For parent-child relationships where each parent has its own child cursor, use a nested dictionary keyed by a descriptive parent ID:

{
  "company_cursor": "2024-08-14T01:00:00Z",
  "department_cursor": {
    "dept_id_1": "2024-08-14T01:00:00Z",
    "dept_id_2": "2024-08-14T01:00:00Z"
  }
}

Historical resyncs and schema changes

When a connection is fully re-synced or run for the first time, Fivetran passes an empty state object ({}). Your connector should interpret a missing cursor as a signal to perform a historical sync, not as a failure. We recommend providing a sensible default when reading from state:

cursor = state.get("last_updated_at", "2000-01-01T00:00:00Z")

Schema changes are a common reason to trigger a historical re-sync. If you add a new field to your connector's schema, records already in the destination won't have that field populated. A historical re-sync re-fetches all data from the source to backfill it. For more information, see Handling an evolving schema.

Working with state locally

When you run fivetran debug, the Connector SDK creates and maintains <project_directory>/files/state.json. The file stores your connector's current state and is updated automatically after each checkpoint. You can manually create or edit it to quickly test different starting points.

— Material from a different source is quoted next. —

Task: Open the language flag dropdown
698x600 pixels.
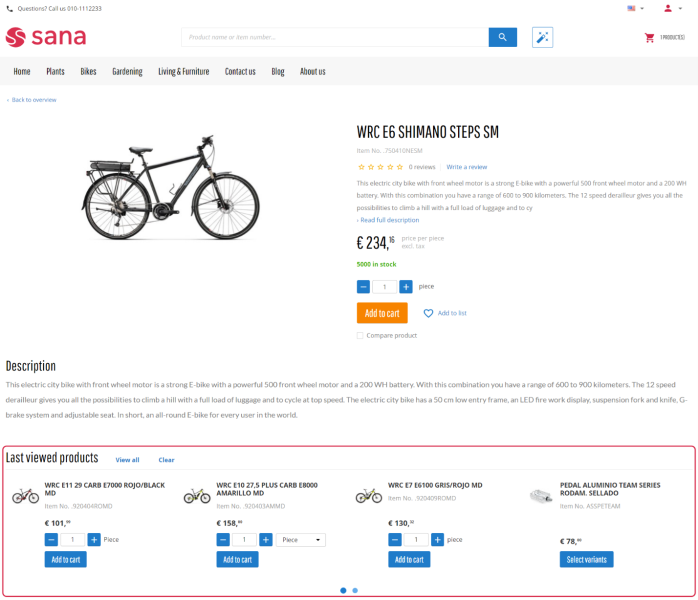Action: tap(634, 8)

To use a state file in a different location, run:

fivetran debug --state <path_to_state.json>                                   

Validating your state implementation

Validate your state implementation locally before you deploy. With a small dataset, historical syncs complete quickly and failures are easy to reproduce. Once deployed, a state bug can cause duplicates or missed records that are difficult to diagnose, and may force a full re-sync against a large source that is costly to run and hard to recover from.

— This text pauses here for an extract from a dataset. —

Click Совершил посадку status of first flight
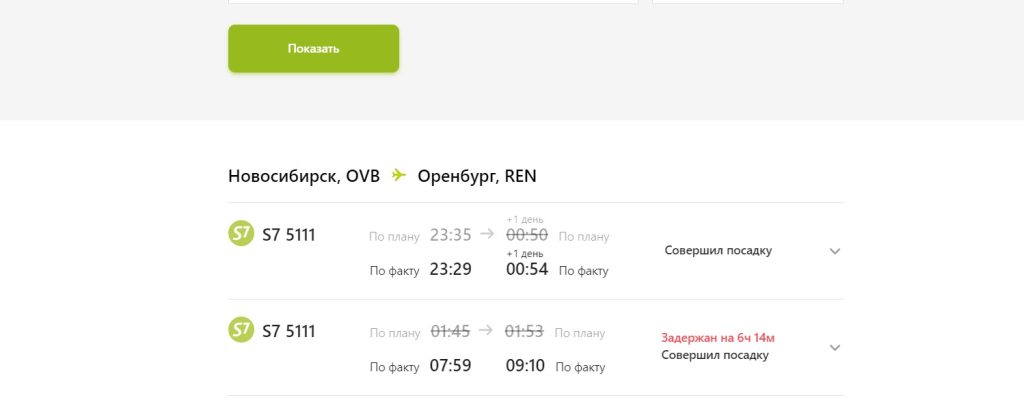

Validating your implementation is an iterative process — run fivetran debug multiple times, each time testing a different scenario. At a minimum, cover three scenarios: an initial sync, an incremental sync that picks up only new or updated records, and a re-sync after reset.

After each run, inspect files/state.json to confirm cursors reflect the most recently processed values, and files/warehouse.db to check row counts, ordering, and duplicates. Use fivetran reset between runs to clear state and simulate a first run.

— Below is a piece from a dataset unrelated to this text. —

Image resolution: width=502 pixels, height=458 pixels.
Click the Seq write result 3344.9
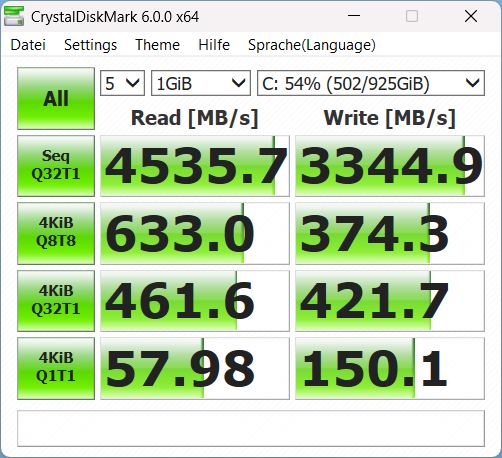tap(390, 166)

Managing state in production

For connectors deployed to Fivetran, you can manage state directly using the Fivetran REST API:

• Retrieve Connection State: Get the current state.
• Update Connection State: Modify state for any reason, for example, reset a single table's cursor rather than clearing all state.

Certain actions in the Fivetran dashboard also affect state. When you select Resync all historical data on the Setup tab of your connection, we clear the stored state. The next sync receives an empty state, {}, causing the connection to re-fetch all source data as if it were running for the first time.

State management examples

The Fivetran Connector SDK repository includes many examples that show how to structure, update, and checkpoint state for incremental and reliable syncs. Use these to see state management concepts in action.

• Using cursors (Timestamp-based state; incremental syncs): Stores a timestamp cursor (like last_updated_at) to advance only when new records are processed. Checkpoints after each batch.
• Offset or ID-based pagination (ID/offset-based state; append-only sources): Tracks a monotonically increasing ID or offset to avoid reprocessing old records. Suitable for logs or exports without timestamps.
• Multiple tables with cursors (Multi-table or multi-endpoint state): Keeps separate cursors for each table or endpoint in a single state object, enabling independent progress tracking.
• Three operations example (Minimal state; full-only or one-time syncs): Uses a simple flag (like { "done": true }) to mark job completion, ensuring predictable retries and restarts.
• Apache Hive (PyHive/SQLAlchemy) (Database-style state with chunked reads): Combines batching with cursor advancement for large data sets, updating and checkpointing state per batch.